• Male
  • Age: Approximately 12.5 years old
  • 23#
  • Blind, hearing impaired, arthritis, neuro/cognitive issues
  • Hospice Placement


Over the Rainbow Bridge October 20, 2020

When a family commits to care for a hospice dog, it is a very special thing. The relationship is like no other. Knowing time is limited and challenges are to be a part of eveyday life, it is a huge commitment.  Archie spent almost 2 1/2 years in our program as an adored and loved member of his family.

From his Mom...

First, I want to say thank you for all of your kind words and condolences you’ve extended to me this week over Archie’s passing. It has been a very difficult past few days - I can’t tell you how many mini panic attacks I’ve had counting my dogs and thinking I have one unaccounted for before realizing Archie isn’t here, or how many times I’ve filled his dog bowl along with everyone else for meal time, or come home and look over the couch expecting to find him.

I didn’t really talk much on here about all of Archie’s issues but Archie had really been “day by day” for many months... really most of 2020. With every step of his decline I just continued to accommodate to meet his needs and we just continued to manage. It certainly wasn’t the lifestyle or quality of life of a “normal” dog, but that had never been the case for Archie who was far from normal- but as long as he was comfortable and content, we just figured things out together and we just made it work. He had no eyes and couldn’t hear which certainly brought on challenges, but he also had significant cognitive and neurological deficits and always struggled with mobility. Early to mid year he lost his ability to walk and then to stand. Again, we just figured things out - how to potty, how to clean him up, how he would drink, eat, etc. He depended on me for literally everything and I was at his beck and call 24/7 answering his barks which either meant he wanted to be repositioned, he wanted water, he wanted to be outside, or just wanted a “check in” to know we were all still with him and he wasn’t alone. He would bark (or rather howl) and we would go through the routine of trying different things until I figured out what it is he wanted. In his last week his barks expressed frustration and agitation and the things I knew to do to comfort him were no longer working. In his last days, he was unable to find a way to be comfortable at night and I desperately searched for ways I could help him, repositioning him all night long frantically trying to find something that worked. After several sleepless nights for us both, I knew this wasn’t something we could just manage or make work like everything else. He was exhausted and uncomfortable and no matter what I tried, I couldn’t help him. Ironically, just minutes before his medical team arrived to help him cross the bridge, he fell asleep in my lap. He never even acknowledged that they had arrived and didn’t even wake up when the sedative or euthanasia drug was administered. He literally just fell into the most peaceful eternal sleep there in my lap. I truly feel like he was telling me he was ready. After seeing him so agitated, frustrated, vocal, and uncomfortable, I could have never predicted that that is how it was going to go. It was truly a gift he gave me.

Archie faced more challenges than certainly any other dog that I have ever known.
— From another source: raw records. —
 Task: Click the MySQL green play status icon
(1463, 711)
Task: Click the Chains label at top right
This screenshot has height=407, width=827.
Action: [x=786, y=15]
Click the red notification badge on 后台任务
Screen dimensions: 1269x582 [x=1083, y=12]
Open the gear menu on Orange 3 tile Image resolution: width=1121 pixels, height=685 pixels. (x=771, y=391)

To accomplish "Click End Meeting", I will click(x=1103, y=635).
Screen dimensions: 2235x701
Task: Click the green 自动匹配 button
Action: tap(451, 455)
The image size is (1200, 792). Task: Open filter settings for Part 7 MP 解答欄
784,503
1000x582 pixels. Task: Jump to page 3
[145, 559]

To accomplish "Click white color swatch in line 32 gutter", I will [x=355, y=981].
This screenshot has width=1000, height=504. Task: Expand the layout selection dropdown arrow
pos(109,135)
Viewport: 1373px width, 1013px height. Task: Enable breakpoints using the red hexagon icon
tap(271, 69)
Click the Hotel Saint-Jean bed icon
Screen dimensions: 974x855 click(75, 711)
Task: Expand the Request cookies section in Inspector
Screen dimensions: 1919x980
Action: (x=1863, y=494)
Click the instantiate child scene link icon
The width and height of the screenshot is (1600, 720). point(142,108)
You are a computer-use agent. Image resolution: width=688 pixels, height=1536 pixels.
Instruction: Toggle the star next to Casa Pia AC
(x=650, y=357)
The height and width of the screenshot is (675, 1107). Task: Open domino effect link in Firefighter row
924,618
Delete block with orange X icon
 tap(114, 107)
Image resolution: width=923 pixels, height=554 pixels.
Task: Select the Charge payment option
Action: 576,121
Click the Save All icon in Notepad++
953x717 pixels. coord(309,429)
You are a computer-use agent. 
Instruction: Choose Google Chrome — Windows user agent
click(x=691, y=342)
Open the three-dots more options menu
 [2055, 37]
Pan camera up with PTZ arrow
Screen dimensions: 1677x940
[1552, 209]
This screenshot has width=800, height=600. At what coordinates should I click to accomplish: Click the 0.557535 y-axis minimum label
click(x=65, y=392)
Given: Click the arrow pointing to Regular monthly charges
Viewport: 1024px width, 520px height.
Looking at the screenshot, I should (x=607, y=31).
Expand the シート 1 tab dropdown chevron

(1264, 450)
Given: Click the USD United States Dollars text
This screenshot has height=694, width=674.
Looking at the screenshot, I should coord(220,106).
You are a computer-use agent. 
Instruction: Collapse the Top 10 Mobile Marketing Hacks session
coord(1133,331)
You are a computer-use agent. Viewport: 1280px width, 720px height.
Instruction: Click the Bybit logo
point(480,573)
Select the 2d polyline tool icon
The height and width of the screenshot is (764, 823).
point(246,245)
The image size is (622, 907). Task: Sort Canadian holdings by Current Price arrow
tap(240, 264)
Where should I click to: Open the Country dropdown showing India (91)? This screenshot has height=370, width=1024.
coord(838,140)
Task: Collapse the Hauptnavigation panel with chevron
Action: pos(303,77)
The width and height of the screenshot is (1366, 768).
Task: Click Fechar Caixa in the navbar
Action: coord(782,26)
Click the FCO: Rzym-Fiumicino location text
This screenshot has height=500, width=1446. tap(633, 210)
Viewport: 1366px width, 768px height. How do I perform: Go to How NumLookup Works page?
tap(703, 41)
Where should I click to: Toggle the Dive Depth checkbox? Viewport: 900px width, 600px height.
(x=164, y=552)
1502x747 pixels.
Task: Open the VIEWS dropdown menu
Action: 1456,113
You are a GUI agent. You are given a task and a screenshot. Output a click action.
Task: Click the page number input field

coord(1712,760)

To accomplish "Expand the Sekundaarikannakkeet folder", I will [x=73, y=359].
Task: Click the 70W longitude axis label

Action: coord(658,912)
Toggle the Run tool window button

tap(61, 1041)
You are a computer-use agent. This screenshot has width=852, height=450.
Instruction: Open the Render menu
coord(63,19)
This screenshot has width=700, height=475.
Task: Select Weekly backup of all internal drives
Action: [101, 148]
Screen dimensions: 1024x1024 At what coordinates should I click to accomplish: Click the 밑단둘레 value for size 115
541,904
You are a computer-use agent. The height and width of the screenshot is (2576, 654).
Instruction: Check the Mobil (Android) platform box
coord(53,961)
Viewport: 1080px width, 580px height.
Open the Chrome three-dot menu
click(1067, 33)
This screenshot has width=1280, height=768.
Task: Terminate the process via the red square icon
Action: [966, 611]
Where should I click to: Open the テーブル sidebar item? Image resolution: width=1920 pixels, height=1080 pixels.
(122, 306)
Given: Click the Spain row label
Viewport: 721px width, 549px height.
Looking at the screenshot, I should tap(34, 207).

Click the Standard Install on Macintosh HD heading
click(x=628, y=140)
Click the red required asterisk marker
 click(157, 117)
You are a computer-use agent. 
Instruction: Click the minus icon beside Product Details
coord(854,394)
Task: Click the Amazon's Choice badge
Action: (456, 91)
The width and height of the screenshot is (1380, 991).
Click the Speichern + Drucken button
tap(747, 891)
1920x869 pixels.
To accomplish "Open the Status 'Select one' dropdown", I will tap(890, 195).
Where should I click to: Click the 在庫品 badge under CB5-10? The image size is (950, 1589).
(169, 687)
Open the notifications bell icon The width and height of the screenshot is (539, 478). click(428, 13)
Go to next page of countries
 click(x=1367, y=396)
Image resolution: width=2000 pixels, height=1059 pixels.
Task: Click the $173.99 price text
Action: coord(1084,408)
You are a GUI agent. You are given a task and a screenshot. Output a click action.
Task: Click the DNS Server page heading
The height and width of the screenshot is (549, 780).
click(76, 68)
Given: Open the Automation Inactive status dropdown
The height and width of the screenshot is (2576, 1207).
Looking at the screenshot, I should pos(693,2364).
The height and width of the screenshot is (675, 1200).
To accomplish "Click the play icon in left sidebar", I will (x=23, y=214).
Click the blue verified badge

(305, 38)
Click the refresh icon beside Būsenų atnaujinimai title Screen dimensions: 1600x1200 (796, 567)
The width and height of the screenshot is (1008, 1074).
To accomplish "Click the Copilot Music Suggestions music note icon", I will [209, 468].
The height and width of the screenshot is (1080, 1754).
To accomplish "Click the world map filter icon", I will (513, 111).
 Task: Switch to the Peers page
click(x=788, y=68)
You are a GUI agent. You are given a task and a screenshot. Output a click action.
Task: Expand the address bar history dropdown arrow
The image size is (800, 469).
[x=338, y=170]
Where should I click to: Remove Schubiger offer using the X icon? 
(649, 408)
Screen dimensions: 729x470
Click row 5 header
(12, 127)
It hurt this mama’s heart on a daily basis to see his struggle and how unfair the world was for him. Archie had end stage glaucoma when he came to me which of course resulted in the removal of both of his eyes in October 2018 (the eye you see in photos of him is a prosthetic) after he he had underwent more eye procedures than I can count on my hand. He also had advanced intervertebral disc disease and the severe neurological deficits all which contributed to his inability to walk or stand. There was evidence of cancer in his latest chest radiograph which we feel very strongly originated as a brain tumor on the left side of his brain. He was emaciated although he was ravenous which further confirmed what we believe his diagnosis to be. Even early on at his best, he had no coordination or stability, big tremors and twitches, and always wanted to bend and go left. It certainly didn’t help that his world was completely dark and he had no idea where he was going. I was his eyes, his ears, his legs, his brain, his everything... and he was my baby who I loved and protected fiercely. He loved his siblings and his siblings loved him - they would rotate through nurse duty where they’d share his couch spot with him so he never felt like he was alone. He slept every night in the big bed which still has his bed rails up, and he woke us up every morning howling for his breakfast. He put up with my smothering kisses which he hated, and the ridiculous songs and dances I did with him in my arms while I would carry him outside. When I took Archie in 2 years and 3 months ago, I had no idea what kind of crazy ride we were in for but it was the honor and privilege of my life to have been his caregiver and his mom. I feel extremely fortunate to have had him in my life - my life is better because he was a part of it. We love and miss him deeply and sorely and I pray that after a good, long, much deserved rest he is now able to walk and hear and see 🙏🏻 It is still incredibly painful to think about all the days ahead without him, but taking things day by day.